● **WHAT NEEDS TO BE DONE**:
Find the lines below in which the string "agent" occurs. Copy each one.

● **EXERCISE MATERIALS**:
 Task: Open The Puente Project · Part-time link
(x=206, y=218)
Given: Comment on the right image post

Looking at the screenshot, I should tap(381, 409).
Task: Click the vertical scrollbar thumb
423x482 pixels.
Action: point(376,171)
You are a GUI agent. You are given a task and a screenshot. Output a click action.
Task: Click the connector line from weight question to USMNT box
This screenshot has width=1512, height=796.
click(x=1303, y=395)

...

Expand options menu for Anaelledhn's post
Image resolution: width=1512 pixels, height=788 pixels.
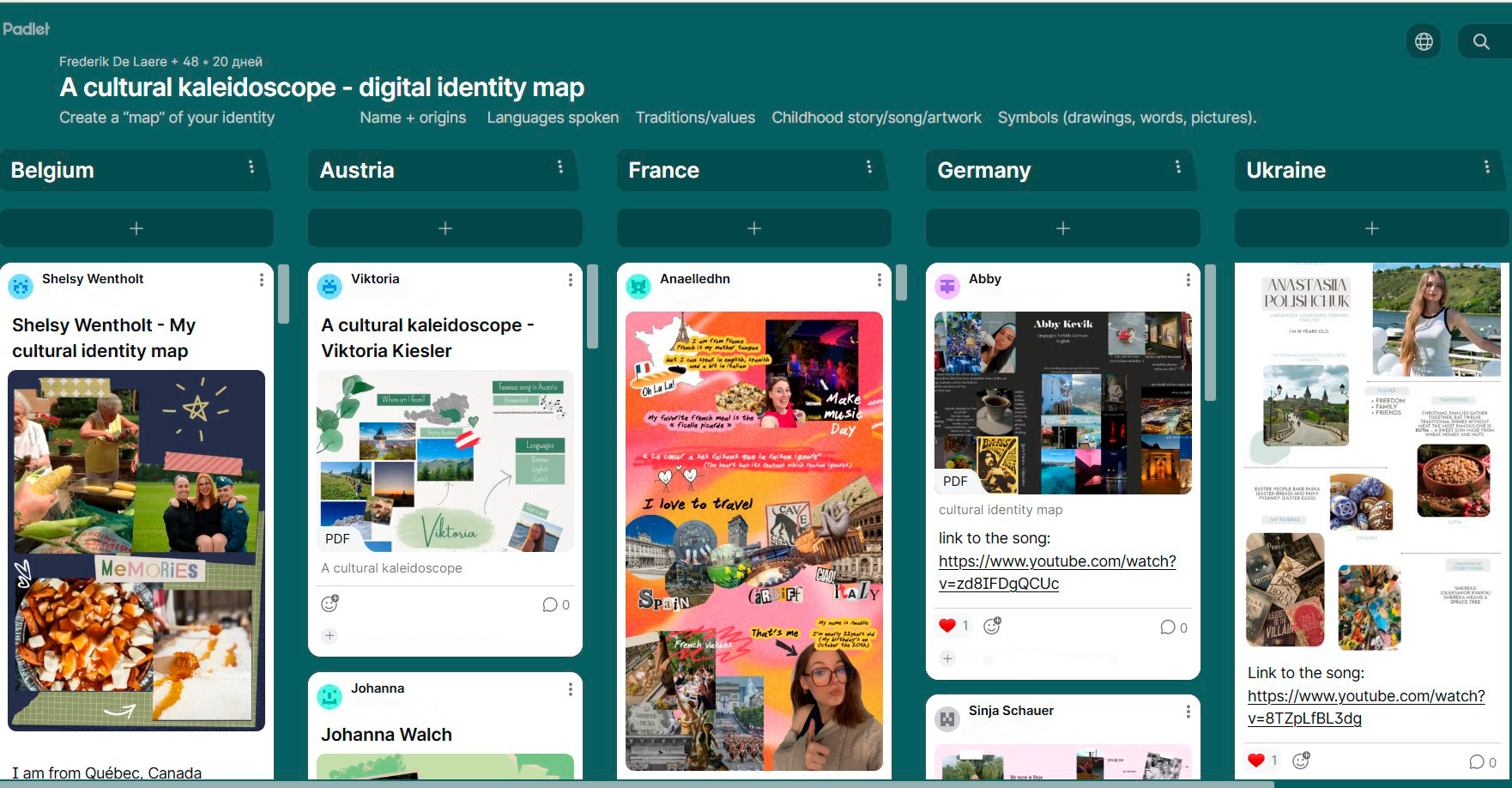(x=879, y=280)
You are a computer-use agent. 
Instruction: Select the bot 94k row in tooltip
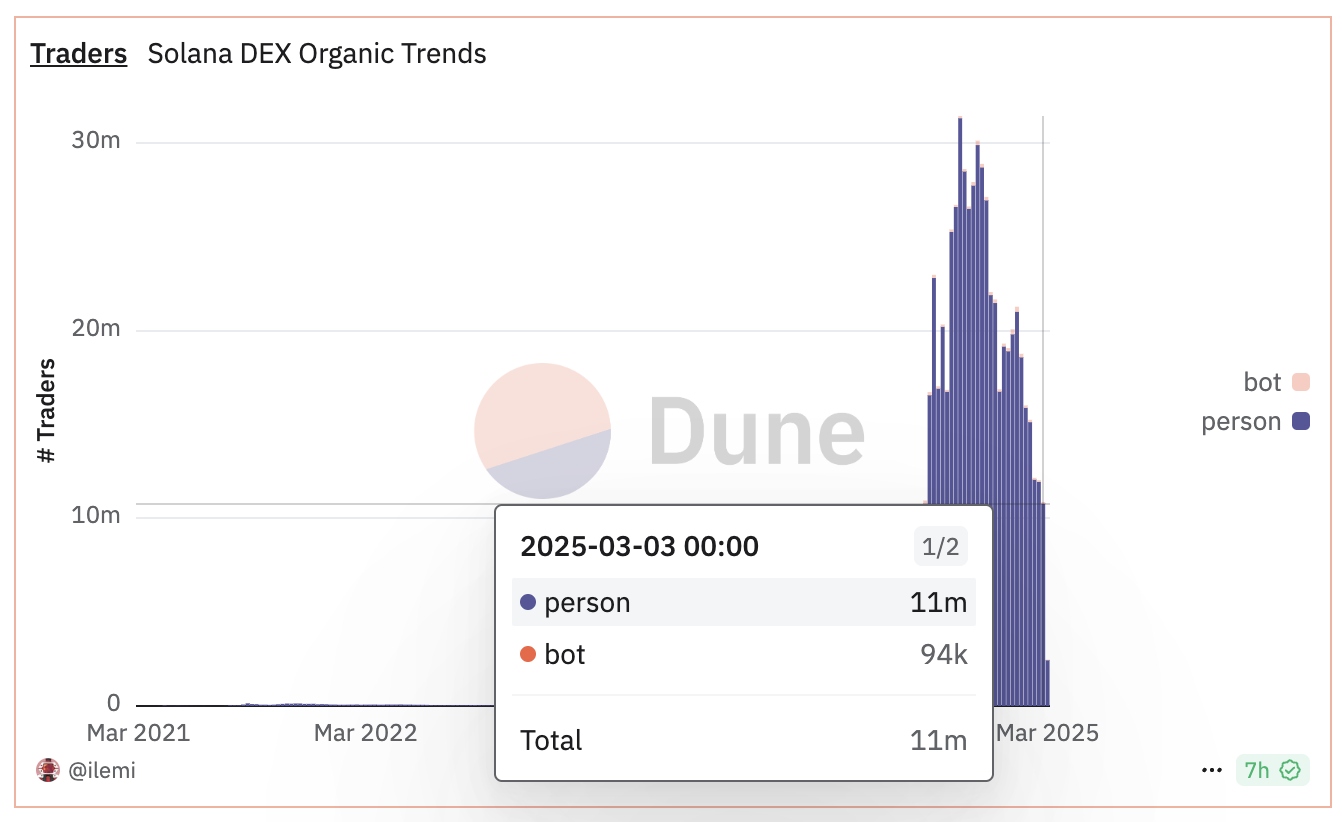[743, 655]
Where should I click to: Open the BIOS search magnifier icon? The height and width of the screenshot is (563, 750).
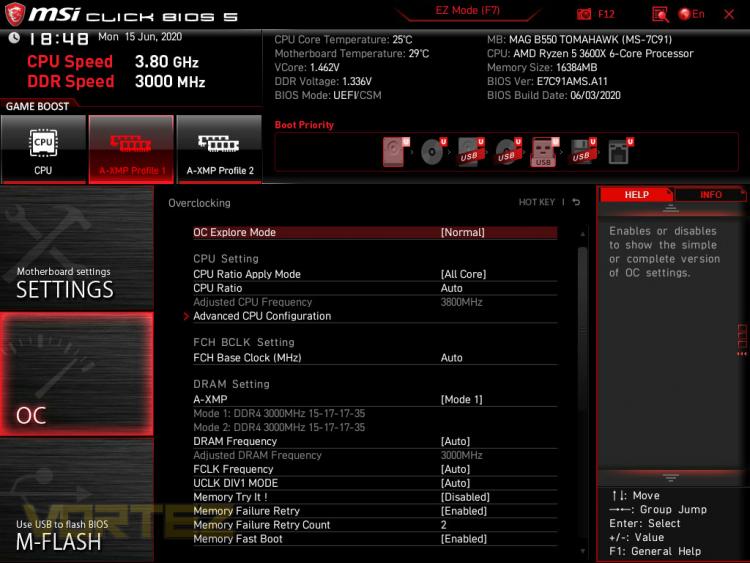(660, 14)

● **ANSWER TO THIS PROBLEM**:
You are a GUI agent. You are given a task and a screenshot. Output a click action.
You are a computer-use agent. 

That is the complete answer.